In neuerer Zeit ist der Eysenck'sche Ansatz um drei zusätzliche Dimensionen erweitert worden. Heute geht man davon aus, dass die menschliche Persönlichkeit anhand des Grades ihrer Ausprägung der fünf Faktoren "Neurotizismus", "Extraversion", "Verträglichkeit", "Gewissenhaftigkeit" und "Offenheit für Erfahrungen" unterschieden werden kann. Diese fünf Faktoren werden in der Fachsprache auch die "Big Five" genannt.

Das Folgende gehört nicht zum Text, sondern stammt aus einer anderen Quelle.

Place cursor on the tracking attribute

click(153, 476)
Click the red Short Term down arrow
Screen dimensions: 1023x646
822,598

Der Informationsverarbeitungsansatz

Menschen unterscheiden sich voneinander jedoch nicht nur in den Ausprägungen bestimmter Persönlichkeitsdimensionen, sondern auch in der Art und Weise, wie sie Informationen verarbeiten und bewerten. Individuelle Unterschiede lassen sich dabei z.B. durch Intelligenztests messen. Ist der eine besonders herausragend, wenn es um räumliches Vorstellungsvermögen geht, so kann ein anderer möglicherweise bei der Überprüfung der sprachlichen Kompetenz mit Spitzenleistungen glänzen.

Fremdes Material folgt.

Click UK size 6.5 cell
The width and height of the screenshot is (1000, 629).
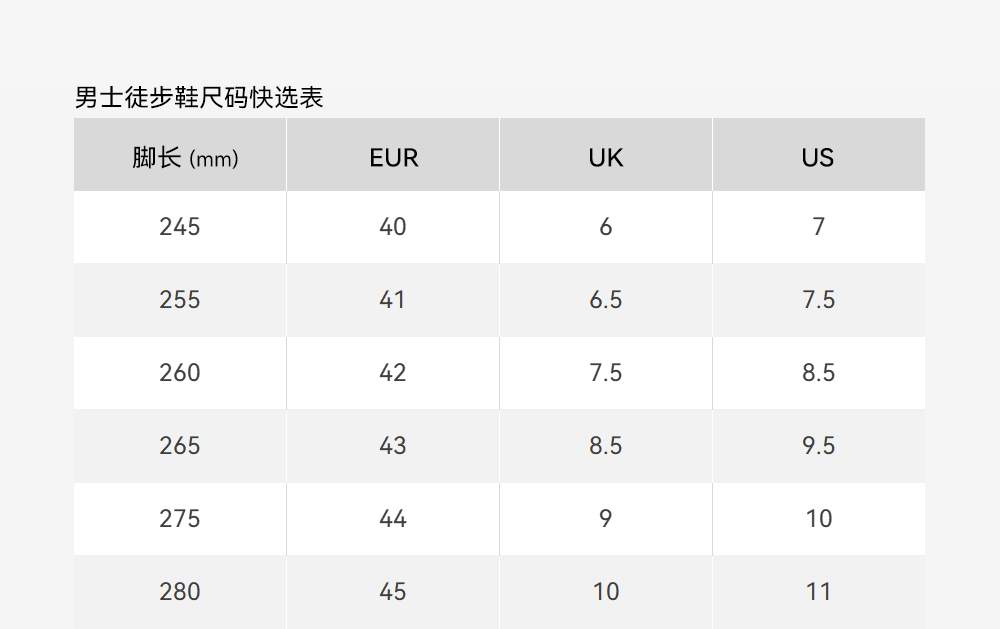(606, 300)
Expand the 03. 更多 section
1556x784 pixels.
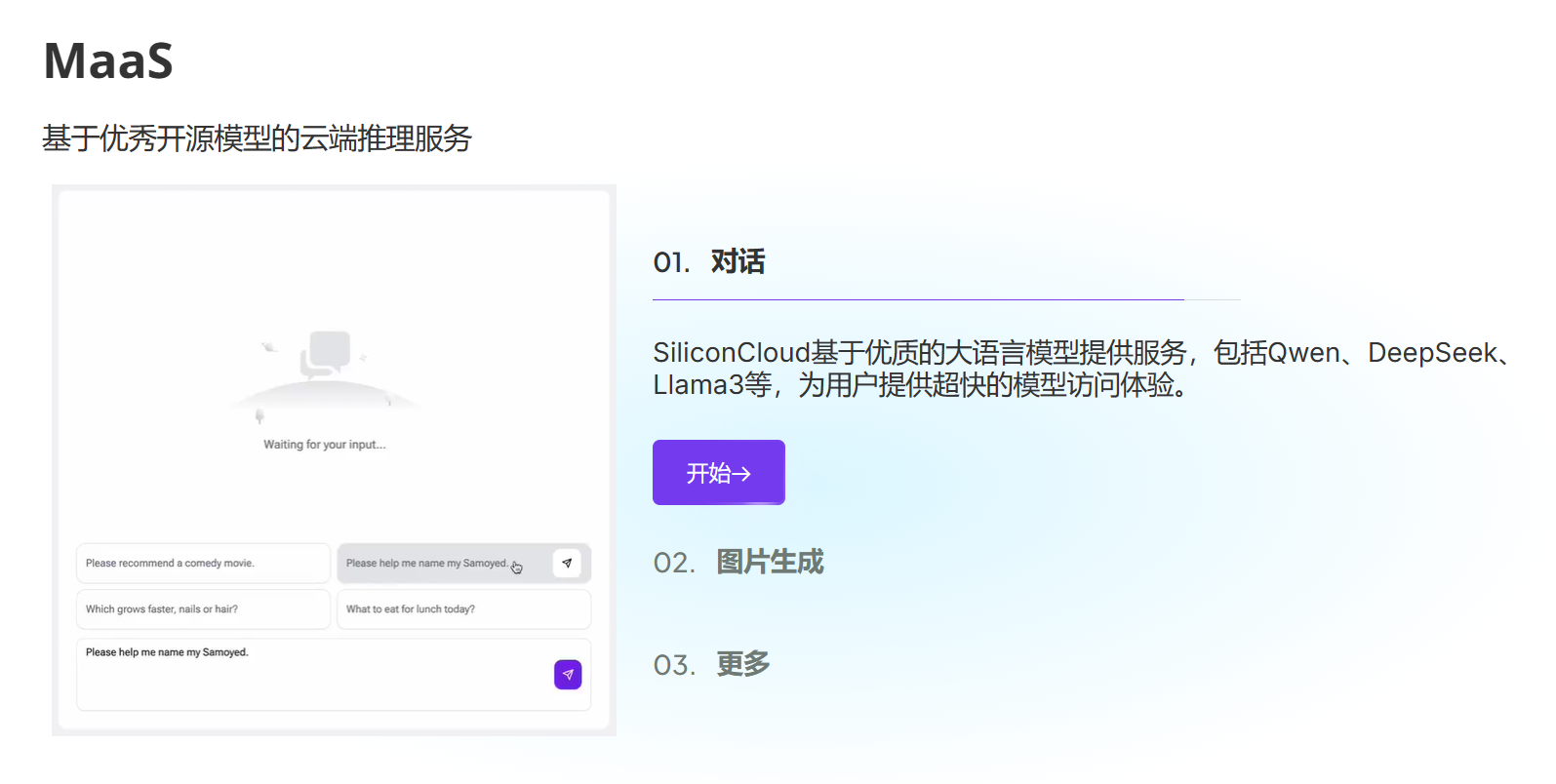coord(711,665)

Ein Zusammenhang zum eigenschaftsorientierten Ansatz besteht in der Art und Weise, wie Menschen Informationen bewerten. Je nachdem, welche Persönlichkeitseigenschaften im Vordergrund stehen, wird derjenige Mensch ein entsprechendes Selbstkonzept entwickelt haben. Das Selbstkonzept beeinflusst nun die Verarbeitung selbstbezogener (d.h. für die eigene Person relevanter) Informationen. Stimmen die erhaltenen Informationen nicht mit dem realen oder auch idealen Selbst überein, so kann dies neues Verhalten hervorrufen. Dadurch soll erreicht werden, dass sich die Diskrepanzen auflösen und die Mitmenschen einen so sehen, wie man sich selbst gerne sehen möchte.

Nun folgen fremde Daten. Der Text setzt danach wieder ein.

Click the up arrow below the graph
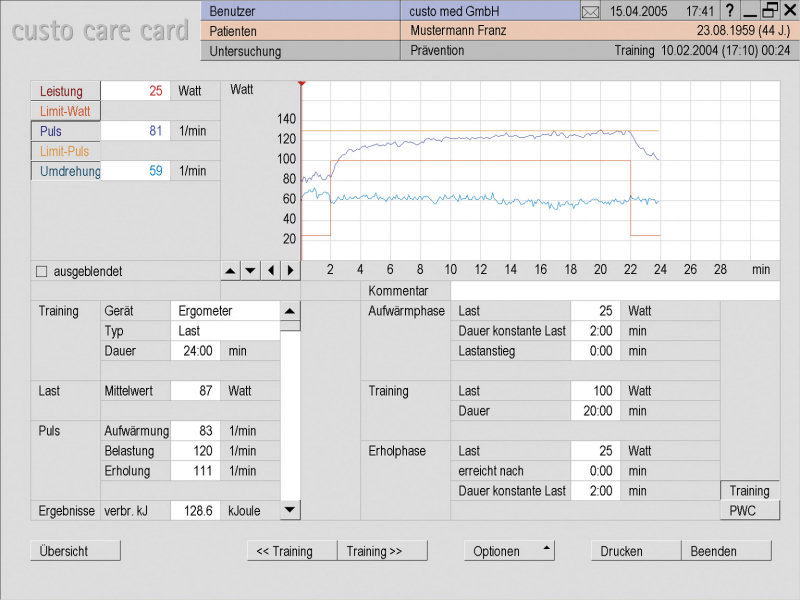Viewport: 800px width, 600px height. point(230,270)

Wechselwirkungen zwischen Person und Umwelt

Innerhalb der Persönlichkeitspsychologie ist dieser Ansatz gewiss eines der anspruchsvollsten, aber auch unumgänglichsten Vorhaben. Schließlich entwickelt sich die menschliche Persönlichkeit in Wechselwirkung mit ihrer Umwelt ein Leben lang. Einige unserer Persönlichkeitseigenschaften sind dabei über lange zeitliche Phasen sehr stabil: Sie werden als "traits", d.h. zeitlich überdauernde Eigenschaften bezeichnet. Andere wiederum verändern sich mit den Umweltbedingungen und werden deshalb "states" genannt, d.h. zeitlich eher kurzfristig vorliegende Zustände einer Persönlichkeit.

Die Untersuchung der dynamischen Wechselwirkungen zwischen Person und Umwelt ist methodisch sehr aufwendig. Idealerweise müsste man mit repräsentativen Stichproben Untersuchungen über den ganzen Lebensverlauf machen und die Entwicklungen der Persönlichkeit in Abhängigkeit bedeutsamer Situationsveränderungen erfassen. Bereits diese wenigen methodischen Überlegungen lassen erahnen, welch schwierige und umfangreiche Aufgabe dies ist.